(Stored items)
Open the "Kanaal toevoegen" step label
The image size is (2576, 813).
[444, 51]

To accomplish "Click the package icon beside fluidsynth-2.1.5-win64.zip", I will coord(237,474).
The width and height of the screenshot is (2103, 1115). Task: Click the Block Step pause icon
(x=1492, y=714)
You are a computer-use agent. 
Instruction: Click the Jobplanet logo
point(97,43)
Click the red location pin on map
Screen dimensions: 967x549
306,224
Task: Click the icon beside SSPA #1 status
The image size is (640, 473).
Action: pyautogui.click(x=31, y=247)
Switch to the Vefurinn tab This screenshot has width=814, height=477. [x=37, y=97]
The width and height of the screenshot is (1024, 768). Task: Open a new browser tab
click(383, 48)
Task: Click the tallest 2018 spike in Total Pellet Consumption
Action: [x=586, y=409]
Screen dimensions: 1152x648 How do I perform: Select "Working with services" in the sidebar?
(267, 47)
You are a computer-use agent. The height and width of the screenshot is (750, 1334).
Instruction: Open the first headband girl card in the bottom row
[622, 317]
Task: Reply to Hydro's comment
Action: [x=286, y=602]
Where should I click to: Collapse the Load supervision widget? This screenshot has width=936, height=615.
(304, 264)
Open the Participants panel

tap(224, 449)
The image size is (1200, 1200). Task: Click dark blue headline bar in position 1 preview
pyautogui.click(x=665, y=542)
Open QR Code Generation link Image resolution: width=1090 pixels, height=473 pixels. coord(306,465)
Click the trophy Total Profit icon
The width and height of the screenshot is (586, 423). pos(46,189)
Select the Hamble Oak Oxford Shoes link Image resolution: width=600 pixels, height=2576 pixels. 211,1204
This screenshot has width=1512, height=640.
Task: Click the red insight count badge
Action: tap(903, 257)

_PROBLEM DETAILS_: What you return should match the entries above exactly.

_ANSWER TO THIS EXERCISE_:
Open the "Kanaal toevoegen" step label
The image size is (2576, 813).
[444, 51]

To accomplish "Click the package icon beside fluidsynth-2.1.5-win64.zip", I will coord(237,474).
The width and height of the screenshot is (2103, 1115). Task: Click the Block Step pause icon
(x=1492, y=714)
You are a computer-use agent. 
Instruction: Click the Jobplanet logo
point(97,43)
Click the red location pin on map
Screen dimensions: 967x549
306,224
Task: Click the icon beside SSPA #1 status
The image size is (640, 473).
Action: pyautogui.click(x=31, y=247)
Switch to the Vefurinn tab This screenshot has width=814, height=477. [x=37, y=97]
The width and height of the screenshot is (1024, 768). Task: Open a new browser tab
click(383, 48)
Task: Click the tallest 2018 spike in Total Pellet Consumption
Action: [x=586, y=409]
Screen dimensions: 1152x648 How do I perform: Select "Working with services" in the sidebar?
(267, 47)
You are a computer-use agent. The height and width of the screenshot is (750, 1334).
Instruction: Open the first headband girl card in the bottom row
[622, 317]
Task: Reply to Hydro's comment
Action: [x=286, y=602]
Where should I click to: Collapse the Load supervision widget? This screenshot has width=936, height=615.
(304, 264)
Open the Participants panel

tap(224, 449)
The image size is (1200, 1200). Task: Click dark blue headline bar in position 1 preview
pyautogui.click(x=665, y=542)
Open QR Code Generation link Image resolution: width=1090 pixels, height=473 pixels. coord(306,465)
Click the trophy Total Profit icon
The width and height of the screenshot is (586, 423). pos(46,189)
Select the Hamble Oak Oxford Shoes link Image resolution: width=600 pixels, height=2576 pixels. 211,1204
This screenshot has width=1512, height=640.
Task: Click the red insight count badge
Action: tap(903, 257)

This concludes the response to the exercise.